La segunda parte se entretiene ya en la acción, que imita muy bien la
de una comedia de capa y espada, con sus soberbias escenas de lances y
duelos de esgrima en oscuras callejas, y reaparición del truhán
Malatesta. Buenos y malos que no lo son tanto, ni los unos ni los otros.

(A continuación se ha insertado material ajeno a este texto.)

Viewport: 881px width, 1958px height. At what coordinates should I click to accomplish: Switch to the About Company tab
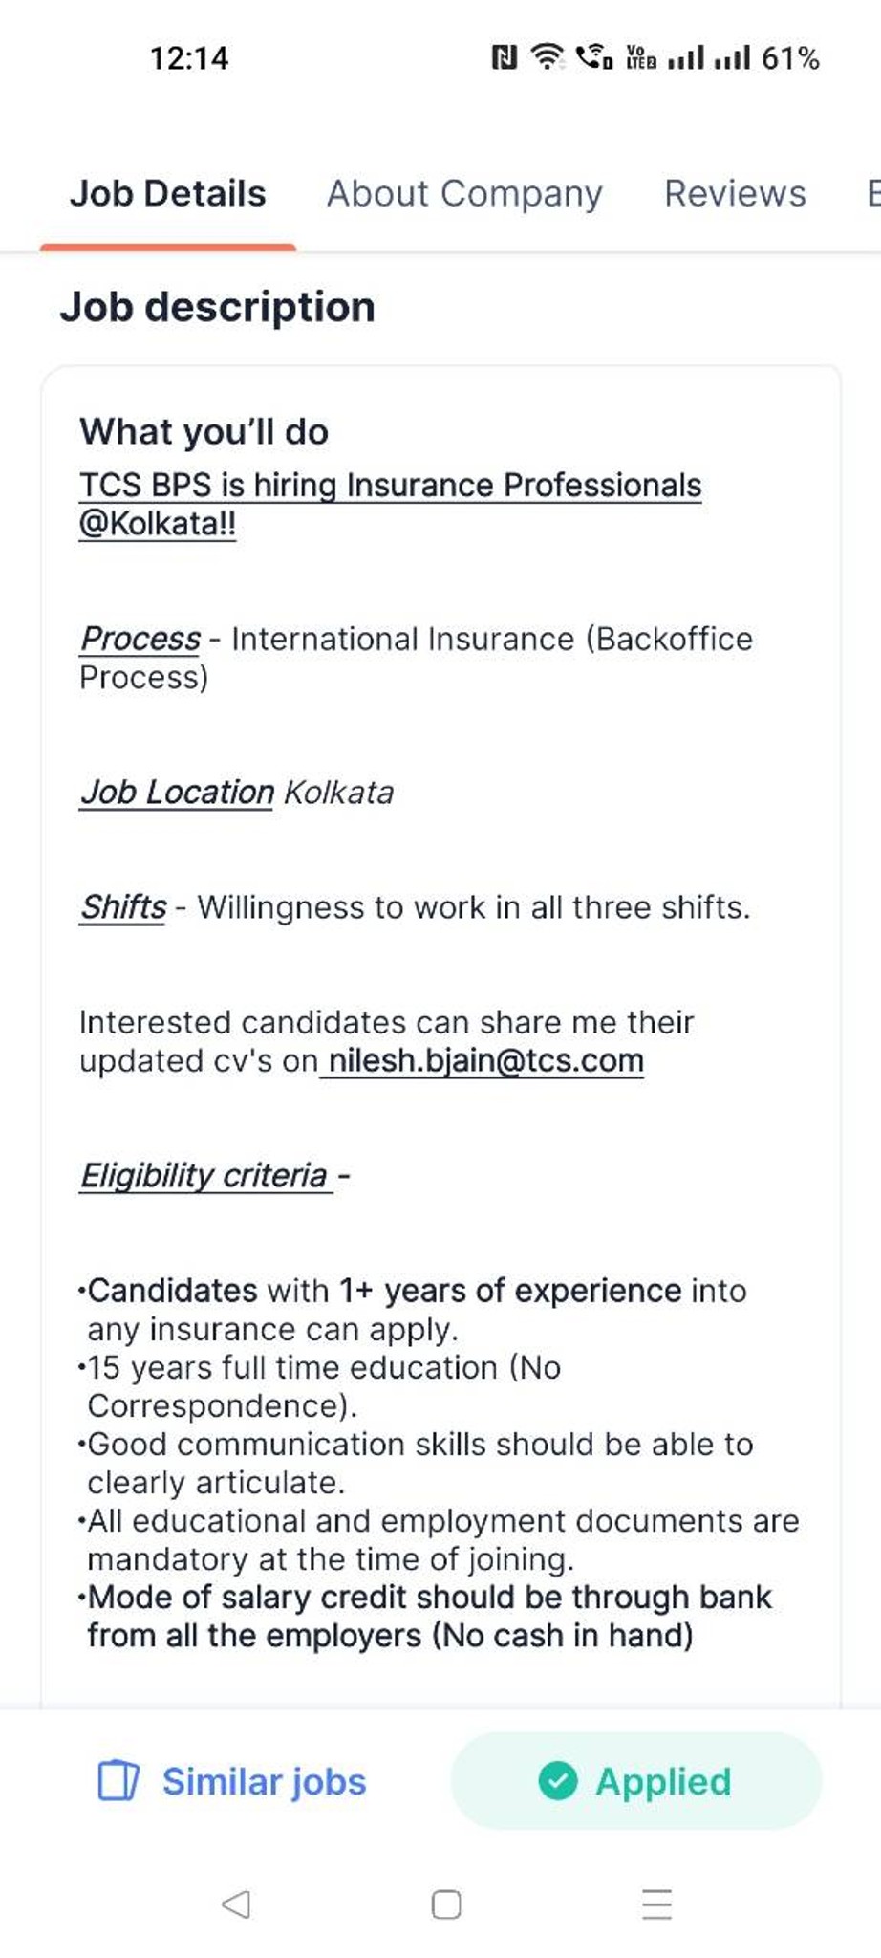point(464,194)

La ocasión feliz de meter al Rey Felipe IV como personaje, amante de
una cómica, y rival en esta faena de Alatriste, permite elevar el tiro y
plantear el fondo de la novela como una conspiración de Estado y el
intrincado mundo de intereses cortesanos en su lucha por el poder, con
lo que la España de la calle, la de capa y espada, viene a converger con
esa otra España donde curas y grandes de la nobleza colaboran para su
beneficio político y medro personal.
Respecto al resto de novelas de la serie hay dos énfasis que considero
muy acertados, en orden al relieve crecido que va tomando el mundo de
Alatriste. El primer gran énfasis es de lenguaje. Pérez-Reverte ha
extremado aquí lo que fue en sus inicios una condición de verosimilitud
de toda novela con ambiente histórico: que el lenguaje se parezca al de
la época reflejada. Pero aquí ya no es el lenguaje un aditamento que
funcione como simple escenario. El novelista se ha entusiasmado con esa
riqueza de registros y palabras, con un léxico variado y complejo que se
da en el mundo de las barajas, de los refranes, de los atuendos, de los
duelos, del quite, del cante, de la bebida, del juego de palabras y la
alusión maliciosa. Léxico y construcción de frases, reproducción de
actitudes, tomados de vocabularios de la época y de las jácaras de
Quevedo, proporcionan a esta entrega un valioso y honesto esfuerzo de
recreación lingüística, que no es nada fácil, pues podría haber
resultado postizo en plumas menos expertas y dispuestas a trabajar que
la de Pérez-Reverte, que al recrearlo, lo crea verdaderamente, lo hace
necesario a la propia verosimilitud de su novela, y por tanto supone un
respeto y autoexigencia que el lector agradece, incluso cuando va a
suponer un esfuerzo de atención suplementario. Pero, ya digo, es un
signo de respeto al lector. Incluso dos veces se atreve, a propósito de
la aparición de Bartolo Cagafuego, con el lenguaje de la germanía que
fue el tema del discurso académico de su autor y que hará fruncir el
ceño a más de uno.
Evolución del héroe
El otro énfasis que no puede dejar de destacarse en esta entrega es la
evolución misma de sus héroes. Alatriste va acentuando su desengaño,
también su bronca y agraz suerte de espadachín pendenciero, con un
valioso código de honor arcaico, reconocido ya sólo entre truhanes y no
compartido por los cortesanos. Alatriste se va quedando en un segundo
plano mientras crece la figura de Íñigo de Balboa, su ayudante, narrador
de estas memorias, que en este episodio ya es mozo, tiene su propia
perspectiva sobre las cosas e incluso va midiendo una cierta distancia
en la mirada respecto a su admirado jefe. Esta evolución, que se
acompasa con la propia estructura de focalización narrativa, va dando a
la novela un espesor perspectivístico que no era tan rico en las
primeras entregas. Continúa, eso sí, un modo de comunicar con el resto
de su obra, en el desengaño de su héroes cansados, que van quedándose
cada vez más solos, como quijotes de una caballería que ha perdido ya
todo su sentido en esta especie de tablado de intereses cortesanos que
dieron al traste con el Imperio. Los truhanes pelean, los cómicos
representan, mientras los poderosos urden sus tramas. La vida, otra vez.